<<<<
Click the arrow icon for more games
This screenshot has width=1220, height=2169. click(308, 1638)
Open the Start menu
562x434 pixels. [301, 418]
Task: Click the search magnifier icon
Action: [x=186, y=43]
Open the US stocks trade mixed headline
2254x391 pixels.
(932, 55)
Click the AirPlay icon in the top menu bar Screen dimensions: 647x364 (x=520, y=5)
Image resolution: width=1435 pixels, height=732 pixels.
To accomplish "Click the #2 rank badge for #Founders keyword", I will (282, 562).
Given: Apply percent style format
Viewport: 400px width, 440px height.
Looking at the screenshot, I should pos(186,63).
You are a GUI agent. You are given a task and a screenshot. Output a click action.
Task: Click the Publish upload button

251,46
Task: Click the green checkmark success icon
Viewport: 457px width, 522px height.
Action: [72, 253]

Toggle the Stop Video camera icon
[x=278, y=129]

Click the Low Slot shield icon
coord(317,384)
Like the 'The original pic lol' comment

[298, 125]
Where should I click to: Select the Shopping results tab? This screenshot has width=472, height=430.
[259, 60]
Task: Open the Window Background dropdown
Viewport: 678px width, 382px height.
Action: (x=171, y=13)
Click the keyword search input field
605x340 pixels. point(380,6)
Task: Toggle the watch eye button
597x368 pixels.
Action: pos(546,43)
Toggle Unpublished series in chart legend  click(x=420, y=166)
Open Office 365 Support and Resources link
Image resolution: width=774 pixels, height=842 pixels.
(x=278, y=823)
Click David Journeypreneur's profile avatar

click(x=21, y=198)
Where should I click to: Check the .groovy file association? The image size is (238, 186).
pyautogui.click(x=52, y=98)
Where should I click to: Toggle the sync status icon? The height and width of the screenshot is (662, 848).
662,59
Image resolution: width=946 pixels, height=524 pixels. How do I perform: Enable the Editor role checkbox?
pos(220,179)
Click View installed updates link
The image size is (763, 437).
>>>>
Exercise requirements. Repeat the listing in its entirety, keeping each line as it is.

Output for this task.
Click the arrow icon for more games
This screenshot has width=1220, height=2169. click(308, 1638)
Open the Start menu
562x434 pixels. [301, 418]
Task: Click the search magnifier icon
Action: [x=186, y=43]
Open the US stocks trade mixed headline
2254x391 pixels.
(932, 55)
Click the AirPlay icon in the top menu bar Screen dimensions: 647x364 (x=520, y=5)
Image resolution: width=1435 pixels, height=732 pixels.
To accomplish "Click the #2 rank badge for #Founders keyword", I will (282, 562).
Given: Apply percent style format
Viewport: 400px width, 440px height.
Looking at the screenshot, I should pos(186,63).
You are a GUI agent. You are given a task and a screenshot. Output a click action.
Task: Click the Publish upload button

251,46
Task: Click the green checkmark success icon
Viewport: 457px width, 522px height.
Action: [72, 253]

Toggle the Stop Video camera icon
[x=278, y=129]

Click the Low Slot shield icon
coord(317,384)
Like the 'The original pic lol' comment

[298, 125]
Where should I click to: Select the Shopping results tab? This screenshot has width=472, height=430.
[259, 60]
Task: Open the Window Background dropdown
Viewport: 678px width, 382px height.
Action: (x=171, y=13)
Click the keyword search input field
605x340 pixels. point(380,6)
Task: Toggle the watch eye button
597x368 pixels.
Action: pos(546,43)
Toggle Unpublished series in chart legend  click(x=420, y=166)
Open Office 365 Support and Resources link
Image resolution: width=774 pixels, height=842 pixels.
(x=278, y=823)
Click David Journeypreneur's profile avatar

click(x=21, y=198)
Where should I click to: Check the .groovy file association? The image size is (238, 186).
pyautogui.click(x=52, y=98)
Where should I click to: Toggle the sync status icon? The height and width of the screenshot is (662, 848).
662,59
Image resolution: width=946 pixels, height=524 pixels. How do I perform: Enable the Editor role checkbox?
pos(220,179)
Click View installed updates link
The image size is (763, 437).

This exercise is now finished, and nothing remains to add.